Directions>
Return only the lines from the top of the material through the line marked by "500x394 pixels.", unaltered.

━━━━━ Source data

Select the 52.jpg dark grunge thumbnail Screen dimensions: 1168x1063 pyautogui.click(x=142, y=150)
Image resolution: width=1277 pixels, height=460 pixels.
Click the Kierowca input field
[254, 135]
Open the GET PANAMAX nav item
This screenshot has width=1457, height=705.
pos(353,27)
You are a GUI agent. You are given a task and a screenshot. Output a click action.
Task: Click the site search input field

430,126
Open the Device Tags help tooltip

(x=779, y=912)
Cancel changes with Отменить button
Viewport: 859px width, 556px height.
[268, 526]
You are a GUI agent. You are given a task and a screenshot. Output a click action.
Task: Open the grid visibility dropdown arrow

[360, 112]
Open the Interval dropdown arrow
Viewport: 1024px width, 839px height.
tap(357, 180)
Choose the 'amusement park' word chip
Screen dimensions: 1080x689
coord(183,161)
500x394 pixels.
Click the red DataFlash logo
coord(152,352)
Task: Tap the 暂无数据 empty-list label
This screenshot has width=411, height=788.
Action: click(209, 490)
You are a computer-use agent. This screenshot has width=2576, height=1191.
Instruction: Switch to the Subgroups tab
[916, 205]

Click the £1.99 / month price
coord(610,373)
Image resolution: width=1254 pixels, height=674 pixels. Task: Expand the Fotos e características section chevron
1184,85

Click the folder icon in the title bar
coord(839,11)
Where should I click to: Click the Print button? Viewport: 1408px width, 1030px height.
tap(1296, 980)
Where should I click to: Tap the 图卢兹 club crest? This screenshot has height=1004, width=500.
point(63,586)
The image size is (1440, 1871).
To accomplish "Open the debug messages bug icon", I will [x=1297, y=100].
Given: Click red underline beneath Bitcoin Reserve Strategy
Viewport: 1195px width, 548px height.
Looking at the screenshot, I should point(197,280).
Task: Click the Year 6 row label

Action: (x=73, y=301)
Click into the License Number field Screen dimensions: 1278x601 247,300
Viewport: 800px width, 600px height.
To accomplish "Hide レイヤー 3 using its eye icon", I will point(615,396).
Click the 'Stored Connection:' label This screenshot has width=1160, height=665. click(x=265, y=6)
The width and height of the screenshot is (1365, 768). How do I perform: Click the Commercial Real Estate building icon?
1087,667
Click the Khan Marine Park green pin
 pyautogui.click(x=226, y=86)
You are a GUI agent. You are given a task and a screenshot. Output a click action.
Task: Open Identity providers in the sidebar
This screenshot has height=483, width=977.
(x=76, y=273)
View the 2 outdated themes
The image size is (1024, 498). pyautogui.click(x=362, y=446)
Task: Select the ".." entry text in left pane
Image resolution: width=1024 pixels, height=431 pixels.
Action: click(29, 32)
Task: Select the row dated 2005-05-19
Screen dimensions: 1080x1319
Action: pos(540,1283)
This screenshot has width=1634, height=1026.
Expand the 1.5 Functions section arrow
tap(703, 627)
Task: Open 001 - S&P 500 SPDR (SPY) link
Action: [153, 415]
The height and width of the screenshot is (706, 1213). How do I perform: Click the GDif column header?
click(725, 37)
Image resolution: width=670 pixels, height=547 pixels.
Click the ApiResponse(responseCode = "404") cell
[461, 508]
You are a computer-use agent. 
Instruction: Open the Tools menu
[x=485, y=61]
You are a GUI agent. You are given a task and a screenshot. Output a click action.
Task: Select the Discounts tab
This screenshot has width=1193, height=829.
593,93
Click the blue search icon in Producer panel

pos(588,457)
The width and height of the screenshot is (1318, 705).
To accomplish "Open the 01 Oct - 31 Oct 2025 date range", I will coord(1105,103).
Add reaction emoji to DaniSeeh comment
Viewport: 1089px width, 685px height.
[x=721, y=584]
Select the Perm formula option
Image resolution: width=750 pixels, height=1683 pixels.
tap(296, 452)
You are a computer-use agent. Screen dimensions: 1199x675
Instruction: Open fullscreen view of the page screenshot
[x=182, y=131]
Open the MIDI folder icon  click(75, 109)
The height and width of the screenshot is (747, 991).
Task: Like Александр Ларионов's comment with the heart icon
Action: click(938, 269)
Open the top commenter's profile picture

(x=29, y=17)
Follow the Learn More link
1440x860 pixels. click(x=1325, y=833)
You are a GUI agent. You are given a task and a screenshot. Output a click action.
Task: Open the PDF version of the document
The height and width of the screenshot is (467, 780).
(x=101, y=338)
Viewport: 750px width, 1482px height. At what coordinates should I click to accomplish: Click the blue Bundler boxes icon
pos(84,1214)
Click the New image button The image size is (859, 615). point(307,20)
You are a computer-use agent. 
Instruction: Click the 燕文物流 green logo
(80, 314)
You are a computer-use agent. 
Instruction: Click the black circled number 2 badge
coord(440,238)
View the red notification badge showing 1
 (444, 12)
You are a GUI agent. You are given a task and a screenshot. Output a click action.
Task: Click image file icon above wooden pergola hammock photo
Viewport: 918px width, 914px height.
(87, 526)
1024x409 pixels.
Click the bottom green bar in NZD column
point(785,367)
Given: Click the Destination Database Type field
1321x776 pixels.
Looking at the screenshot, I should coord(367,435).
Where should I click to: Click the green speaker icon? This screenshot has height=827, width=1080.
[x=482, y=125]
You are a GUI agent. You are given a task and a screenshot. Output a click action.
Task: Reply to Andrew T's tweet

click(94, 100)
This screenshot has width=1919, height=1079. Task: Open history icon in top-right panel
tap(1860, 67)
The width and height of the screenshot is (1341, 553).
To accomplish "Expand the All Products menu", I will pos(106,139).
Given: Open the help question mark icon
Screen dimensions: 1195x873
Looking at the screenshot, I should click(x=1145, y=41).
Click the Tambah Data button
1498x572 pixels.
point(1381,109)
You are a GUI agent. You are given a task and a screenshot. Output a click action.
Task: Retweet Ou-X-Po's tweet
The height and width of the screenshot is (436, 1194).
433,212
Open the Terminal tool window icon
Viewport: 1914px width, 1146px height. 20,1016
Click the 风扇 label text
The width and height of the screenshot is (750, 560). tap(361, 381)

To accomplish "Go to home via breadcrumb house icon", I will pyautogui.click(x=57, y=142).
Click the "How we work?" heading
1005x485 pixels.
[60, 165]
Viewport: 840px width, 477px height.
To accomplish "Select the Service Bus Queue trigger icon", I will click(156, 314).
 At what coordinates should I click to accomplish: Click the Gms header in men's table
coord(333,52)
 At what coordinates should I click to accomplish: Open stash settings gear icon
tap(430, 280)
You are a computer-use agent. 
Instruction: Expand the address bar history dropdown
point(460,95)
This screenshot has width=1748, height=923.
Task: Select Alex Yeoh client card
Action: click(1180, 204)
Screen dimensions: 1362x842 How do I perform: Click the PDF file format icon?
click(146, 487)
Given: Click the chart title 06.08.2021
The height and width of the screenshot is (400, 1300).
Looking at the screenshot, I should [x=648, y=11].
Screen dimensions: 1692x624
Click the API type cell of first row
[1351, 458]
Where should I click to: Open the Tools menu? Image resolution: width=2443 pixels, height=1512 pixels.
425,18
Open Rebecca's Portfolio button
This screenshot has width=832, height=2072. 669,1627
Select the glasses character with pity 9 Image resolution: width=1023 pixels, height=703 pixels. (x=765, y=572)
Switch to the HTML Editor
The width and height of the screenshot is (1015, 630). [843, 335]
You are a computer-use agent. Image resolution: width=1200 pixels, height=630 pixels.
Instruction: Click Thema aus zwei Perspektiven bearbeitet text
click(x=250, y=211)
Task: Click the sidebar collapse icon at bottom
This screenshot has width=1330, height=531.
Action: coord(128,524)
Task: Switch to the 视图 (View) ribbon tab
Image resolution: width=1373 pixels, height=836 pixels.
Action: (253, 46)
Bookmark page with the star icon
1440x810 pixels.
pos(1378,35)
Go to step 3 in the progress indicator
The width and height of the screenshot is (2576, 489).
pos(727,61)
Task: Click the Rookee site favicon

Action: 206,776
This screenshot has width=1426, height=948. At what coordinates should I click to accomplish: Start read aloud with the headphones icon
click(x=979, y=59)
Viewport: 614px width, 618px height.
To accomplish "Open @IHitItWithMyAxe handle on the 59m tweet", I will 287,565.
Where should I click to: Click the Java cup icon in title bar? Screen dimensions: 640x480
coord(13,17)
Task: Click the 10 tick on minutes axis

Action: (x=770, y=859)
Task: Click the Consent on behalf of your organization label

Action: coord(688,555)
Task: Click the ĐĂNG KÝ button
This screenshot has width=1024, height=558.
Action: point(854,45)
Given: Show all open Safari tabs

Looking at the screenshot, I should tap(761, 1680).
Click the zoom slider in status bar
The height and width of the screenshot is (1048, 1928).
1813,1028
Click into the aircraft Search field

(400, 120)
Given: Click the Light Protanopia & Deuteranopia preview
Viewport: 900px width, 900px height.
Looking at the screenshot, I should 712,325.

━━━━━━━━━━

Solved exercise>
Select the 52.jpg dark grunge thumbnail Screen dimensions: 1168x1063 pyautogui.click(x=142, y=150)
Image resolution: width=1277 pixels, height=460 pixels.
Click the Kierowca input field
[254, 135]
Open the GET PANAMAX nav item
This screenshot has width=1457, height=705.
pos(353,27)
You are a GUI agent. You are given a task and a screenshot. Output a click action.
Task: Click the site search input field

430,126
Open the Device Tags help tooltip

(x=779, y=912)
Cancel changes with Отменить button
Viewport: 859px width, 556px height.
[268, 526]
You are a GUI agent. You are given a task and a screenshot. Output a click action.
Task: Open the grid visibility dropdown arrow

[360, 112]
Open the Interval dropdown arrow
Viewport: 1024px width, 839px height.
tap(357, 180)
Choose the 'amusement park' word chip
Screen dimensions: 1080x689
coord(183,161)
500x394 pixels.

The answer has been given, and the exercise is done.